*WHAT IS NEEDED*:
Print the lines of the listing below verbatim from its first line through the line bearing "tillverkare av plastflaskor". Any pictures are to be omitted.

*INFORMATION PROVIDED*:
=== Begin Enclosure ===

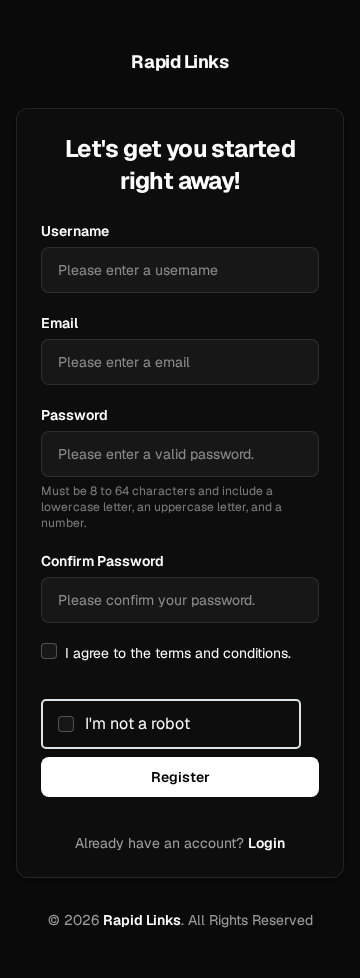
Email (59, 323)
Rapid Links (142, 920)
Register (180, 777)
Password (74, 415)
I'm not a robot (137, 723)
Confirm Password (102, 561)
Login (266, 843)
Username (75, 231)
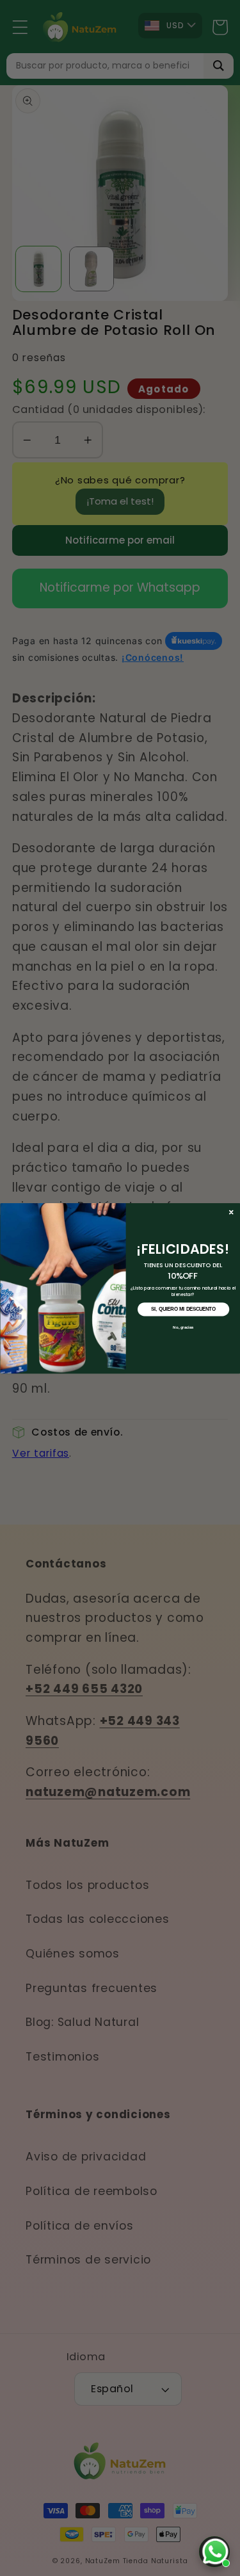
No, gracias (183, 1327)
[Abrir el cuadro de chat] (214, 2551)
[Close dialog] (231, 1212)
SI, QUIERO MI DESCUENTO (183, 1308)
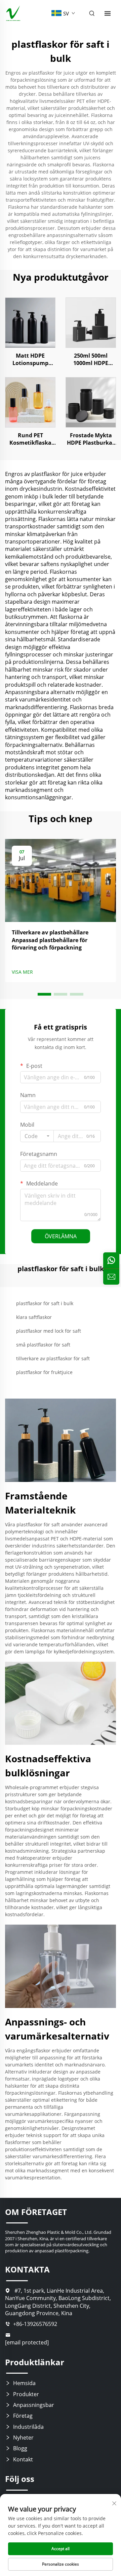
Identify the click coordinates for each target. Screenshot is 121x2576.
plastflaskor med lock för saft (48, 1331)
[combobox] (37, 1136)
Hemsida (24, 2383)
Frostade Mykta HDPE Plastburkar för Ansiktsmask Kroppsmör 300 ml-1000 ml (91, 439)
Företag (23, 2415)
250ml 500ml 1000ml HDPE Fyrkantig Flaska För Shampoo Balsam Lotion (91, 359)
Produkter (26, 2394)
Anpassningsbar (33, 2405)
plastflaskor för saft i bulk (44, 1303)
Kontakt (23, 2459)
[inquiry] (111, 1277)
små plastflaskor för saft (43, 1344)
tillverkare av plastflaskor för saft (53, 1358)
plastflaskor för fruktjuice (44, 1372)
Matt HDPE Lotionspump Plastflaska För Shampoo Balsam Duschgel (30, 359)
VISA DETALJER (30, 322)
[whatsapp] (111, 1260)
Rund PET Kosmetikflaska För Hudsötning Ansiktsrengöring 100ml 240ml (30, 439)
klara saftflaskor (34, 1317)
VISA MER (22, 972)
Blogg (20, 2448)
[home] (13, 12)
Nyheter (23, 2437)
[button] (44, 994)
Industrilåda (28, 2426)
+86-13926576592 (35, 2324)
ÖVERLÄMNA (61, 1236)
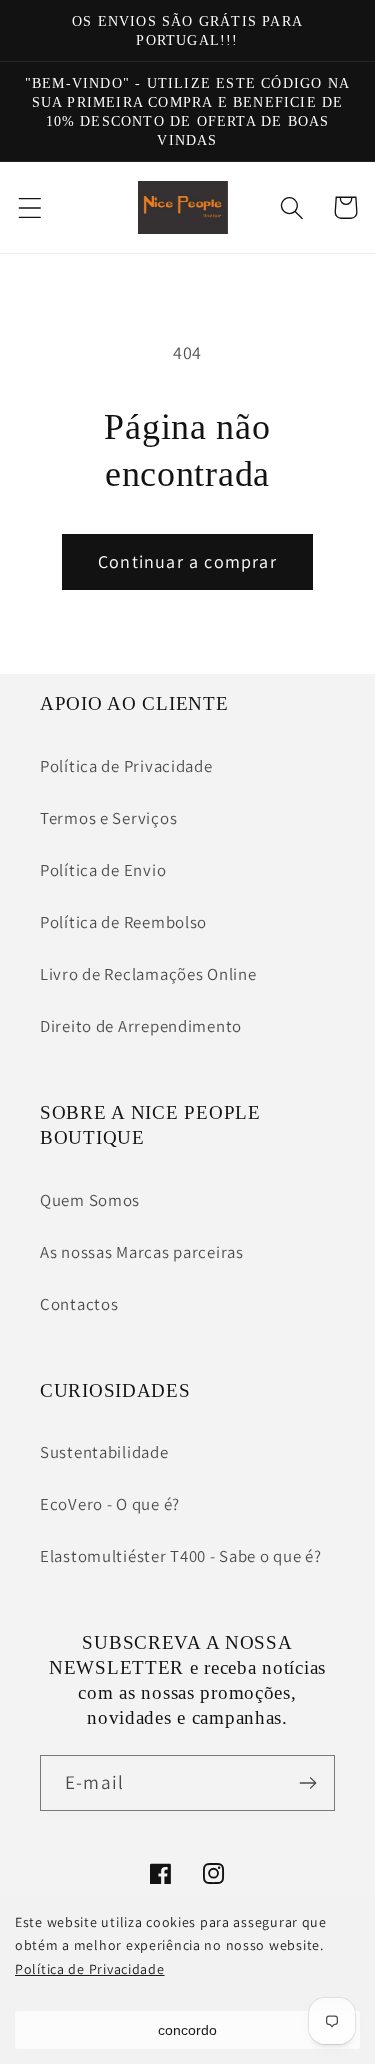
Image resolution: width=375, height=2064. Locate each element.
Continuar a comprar (187, 561)
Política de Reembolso (123, 922)
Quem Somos (90, 1200)
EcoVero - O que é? (110, 1504)
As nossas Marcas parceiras (142, 1252)
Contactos (79, 1304)
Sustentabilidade (104, 1452)
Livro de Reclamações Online (148, 974)
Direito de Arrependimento (141, 1026)
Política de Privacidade (90, 1969)
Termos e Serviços (108, 818)
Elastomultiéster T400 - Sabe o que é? (181, 1556)
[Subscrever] (307, 1783)
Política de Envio (103, 870)
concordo (187, 2030)
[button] (30, 207)
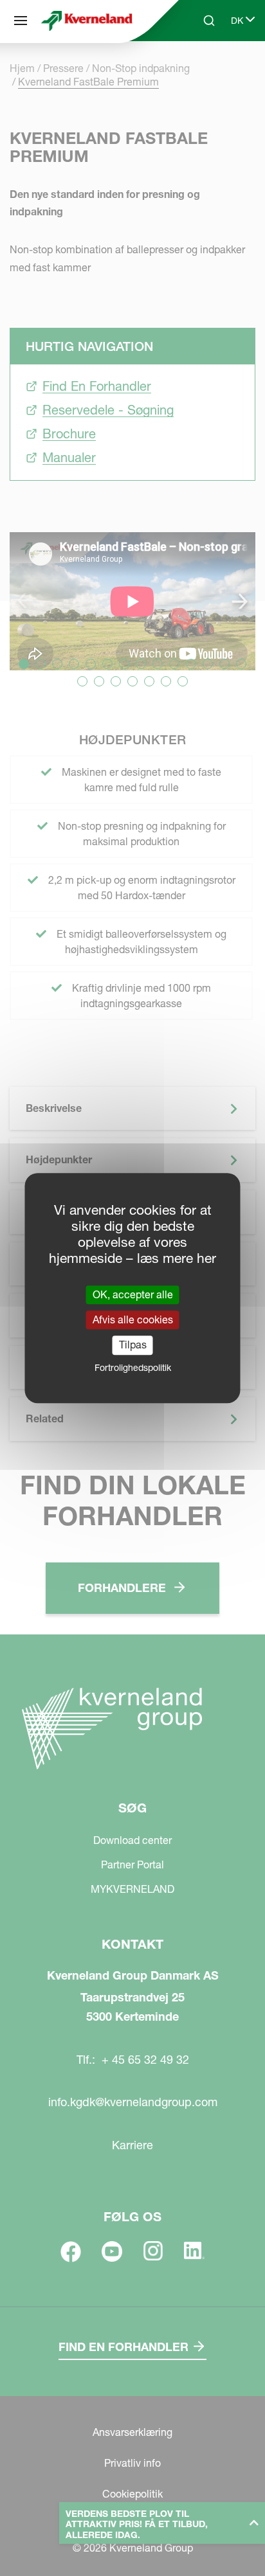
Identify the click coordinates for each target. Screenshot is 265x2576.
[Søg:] (200, 69)
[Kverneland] (86, 20)
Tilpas (133, 1345)
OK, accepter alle (133, 1294)
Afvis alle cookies (133, 1319)
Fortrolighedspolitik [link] (133, 1367)
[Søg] (20, 20)
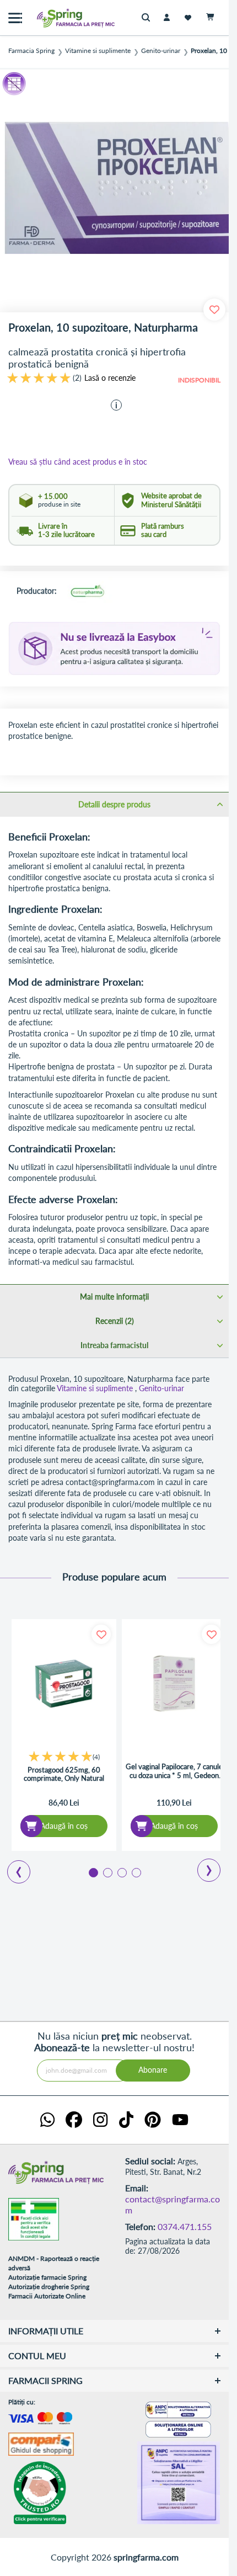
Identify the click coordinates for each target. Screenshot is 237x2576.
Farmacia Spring (31, 51)
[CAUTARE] (148, 18)
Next (201, 1866)
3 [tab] (121, 1872)
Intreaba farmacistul (114, 1345)
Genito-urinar (160, 51)
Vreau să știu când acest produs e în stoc (77, 461)
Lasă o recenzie (110, 378)
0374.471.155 (185, 2226)
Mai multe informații (114, 1296)
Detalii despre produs (114, 804)
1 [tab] (92, 1872)
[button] (116, 405)
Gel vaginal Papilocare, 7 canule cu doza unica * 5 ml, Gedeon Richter (174, 1771)
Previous (12, 1868)
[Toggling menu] (15, 18)
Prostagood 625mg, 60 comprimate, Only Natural (64, 1774)
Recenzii (113, 1321)
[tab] (114, 804)
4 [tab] (135, 1872)
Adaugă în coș (64, 1825)
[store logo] (52, 18)
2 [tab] (107, 1872)
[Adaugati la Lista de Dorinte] (101, 1634)
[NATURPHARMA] (87, 591)
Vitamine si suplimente (98, 51)
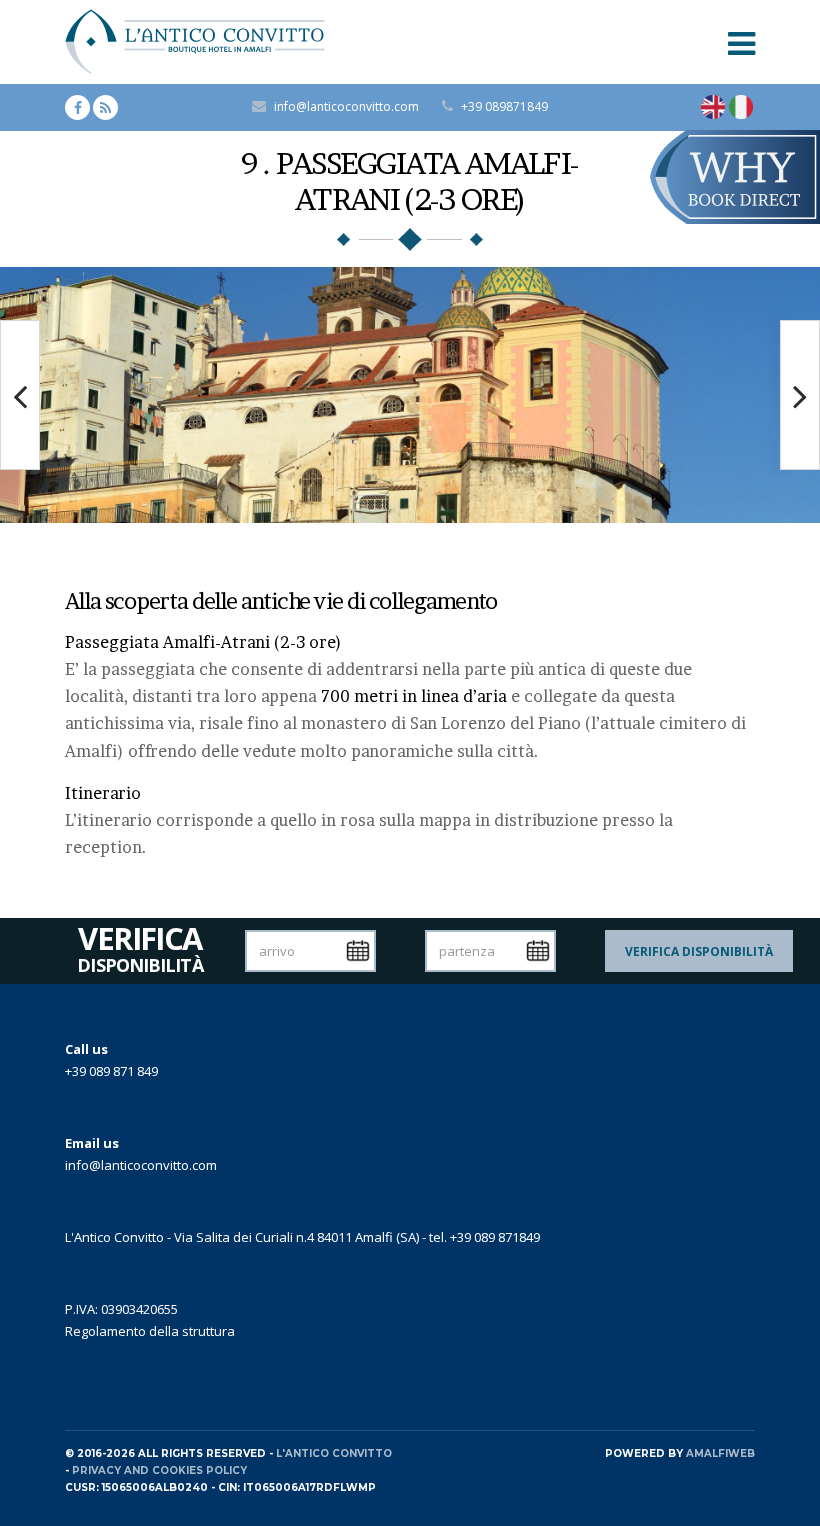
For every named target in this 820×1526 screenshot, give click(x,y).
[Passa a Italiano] (741, 107)
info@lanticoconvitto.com (346, 106)
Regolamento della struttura (150, 1331)
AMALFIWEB (720, 1453)
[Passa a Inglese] (713, 107)
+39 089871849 (504, 106)
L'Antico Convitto (334, 1453)
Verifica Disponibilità (699, 951)
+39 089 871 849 (111, 1071)
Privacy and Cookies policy (159, 1470)
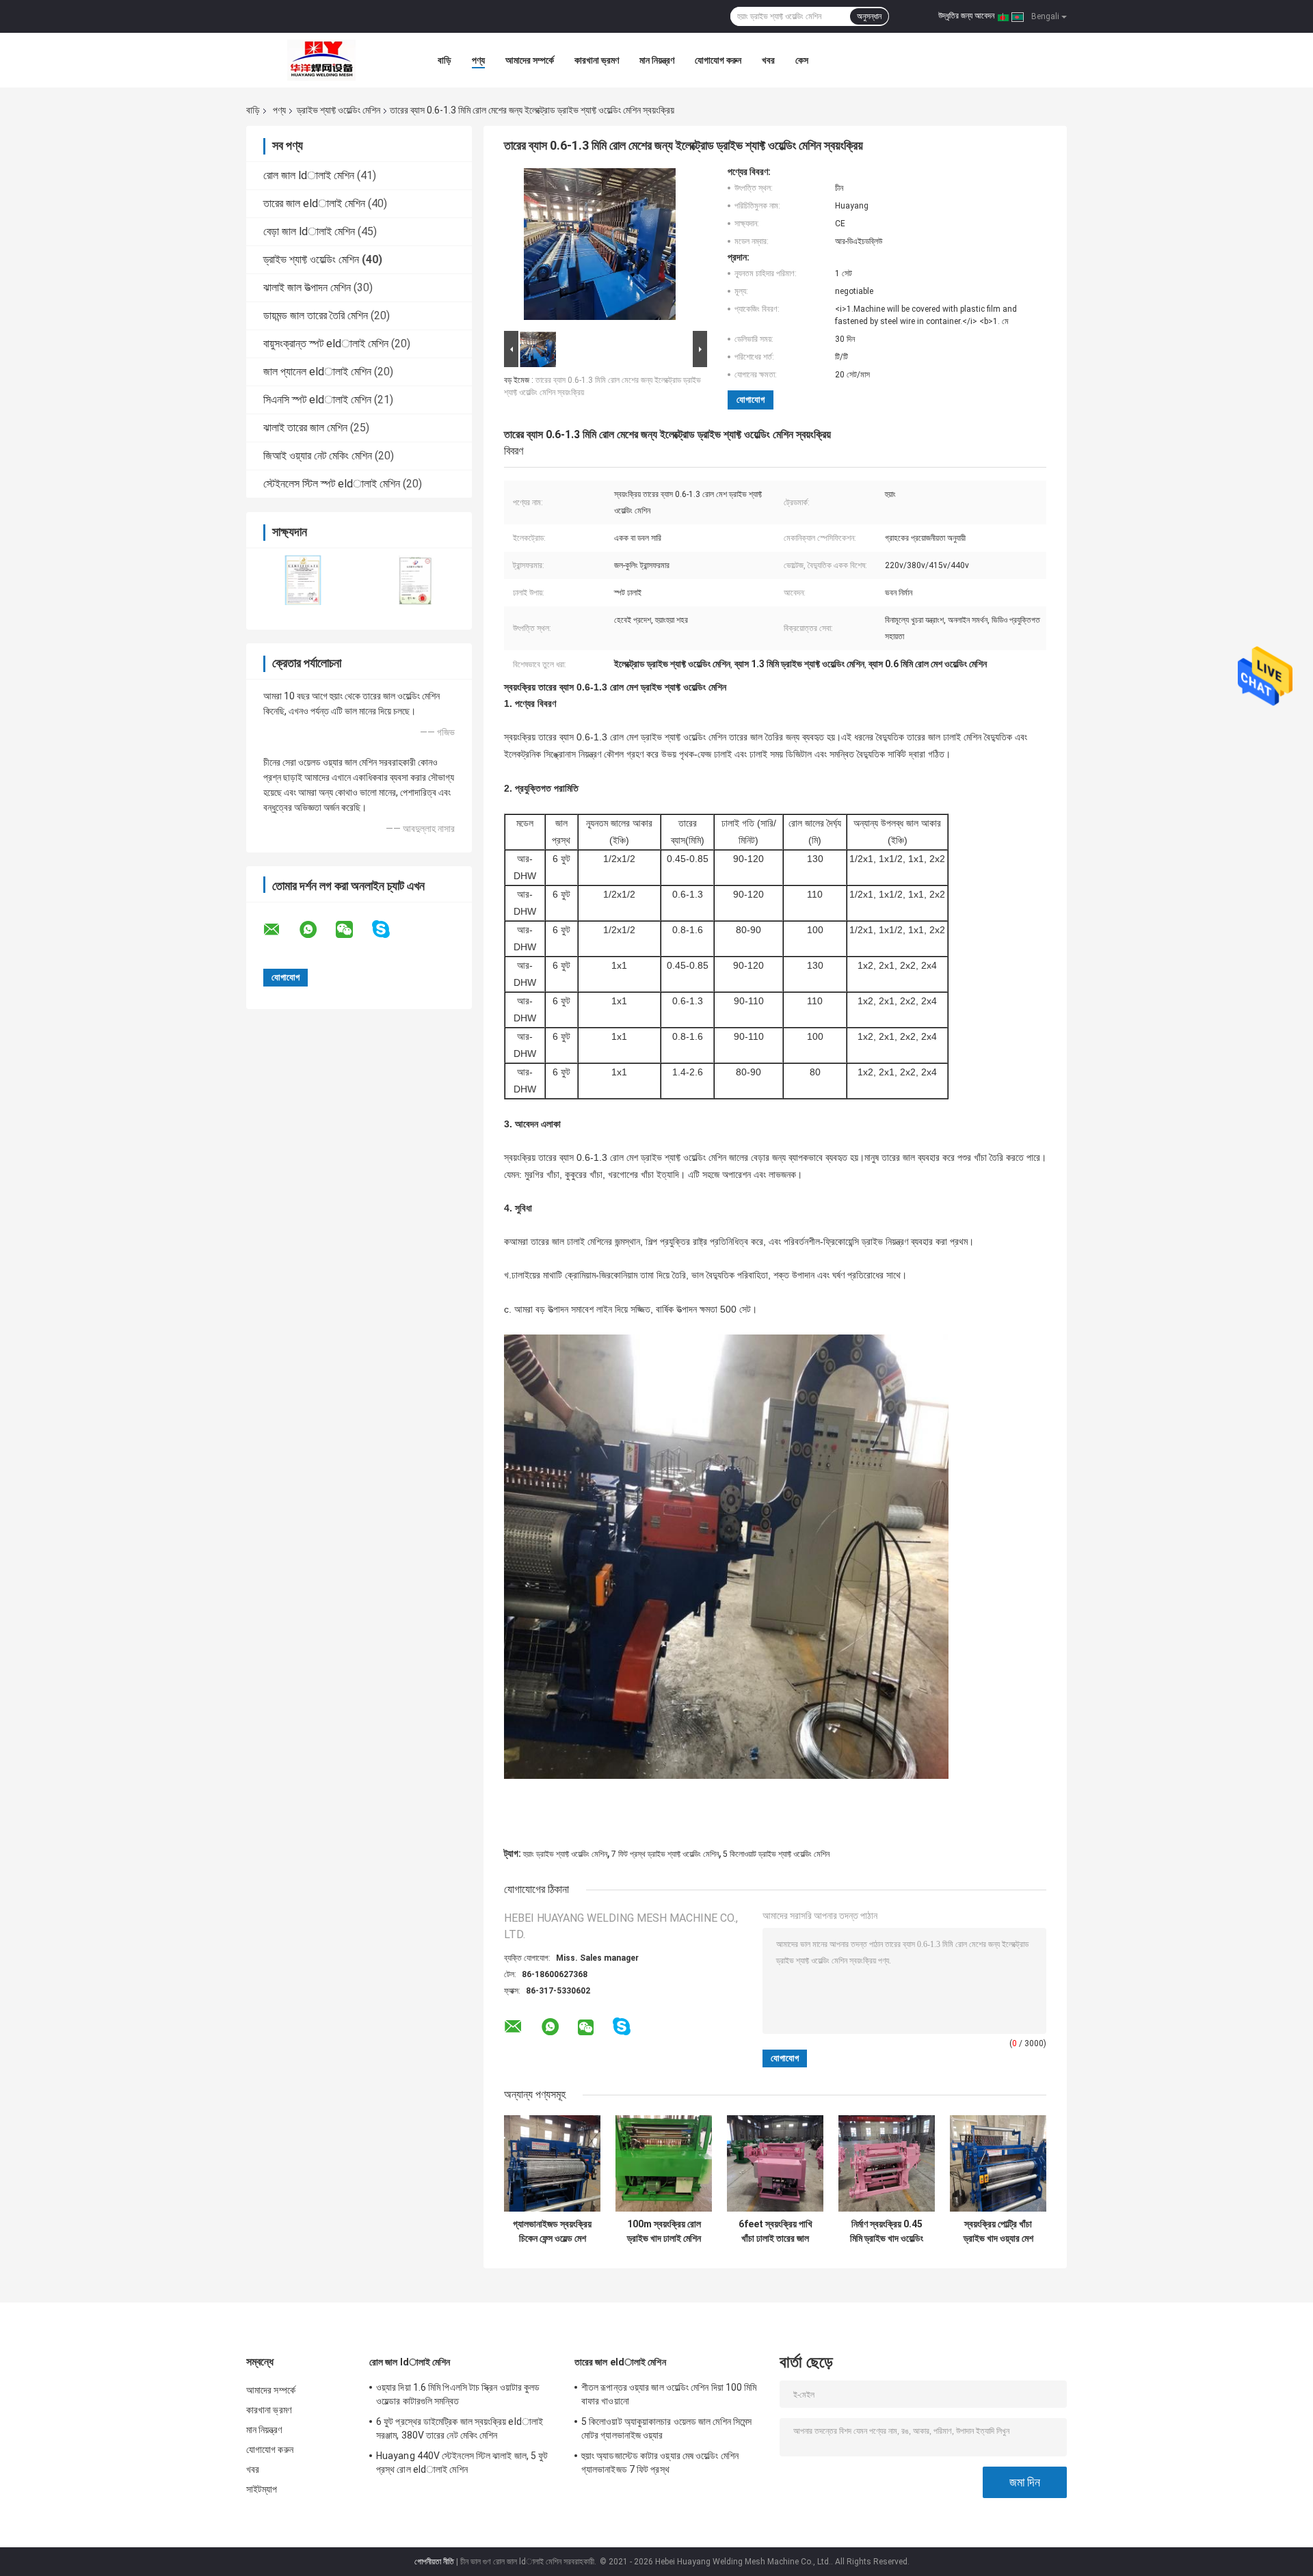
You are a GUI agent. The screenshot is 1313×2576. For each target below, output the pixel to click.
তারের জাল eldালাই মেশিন (314, 203)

=== End Enclosure ===

*OUTPUT FOR THIS TASK*:
Email (59, 323)
Rapid Links (142, 920)
Register (180, 777)
Password (74, 415)
I'm not a robot (137, 723)
Confirm Password (102, 561)
Login (266, 843)
Username (75, 231)
No, gracias (183, 1327)
[Abrir el cuadro de chat] (214, 2551)
[Close dialog] (231, 1212)
SI, QUIERO MI DESCUENTO (183, 1308)
Identify the click coordinates for each target. Screenshot is 121x2576.
plastflaskor med lock för saft (48, 1331)
[combobox] (37, 1136)
Hemsida (24, 2383)
Frostade Mykta HDPE Plastburkar för Ansiktsmask Kroppsmör 300 ml-1000 ml (91, 439)
Företag (23, 2415)
250ml 500ml 1000ml HDPE Fyrkantig Flaska För Shampoo Balsam Lotion (91, 359)
Produkter (26, 2394)
Anpassningsbar (33, 2405)
plastflaskor för saft i bulk (44, 1303)
Kontakt (23, 2459)
[inquiry] (111, 1277)
små plastflaskor för saft (43, 1344)
tillverkare av plastflaskor för saft (53, 1358)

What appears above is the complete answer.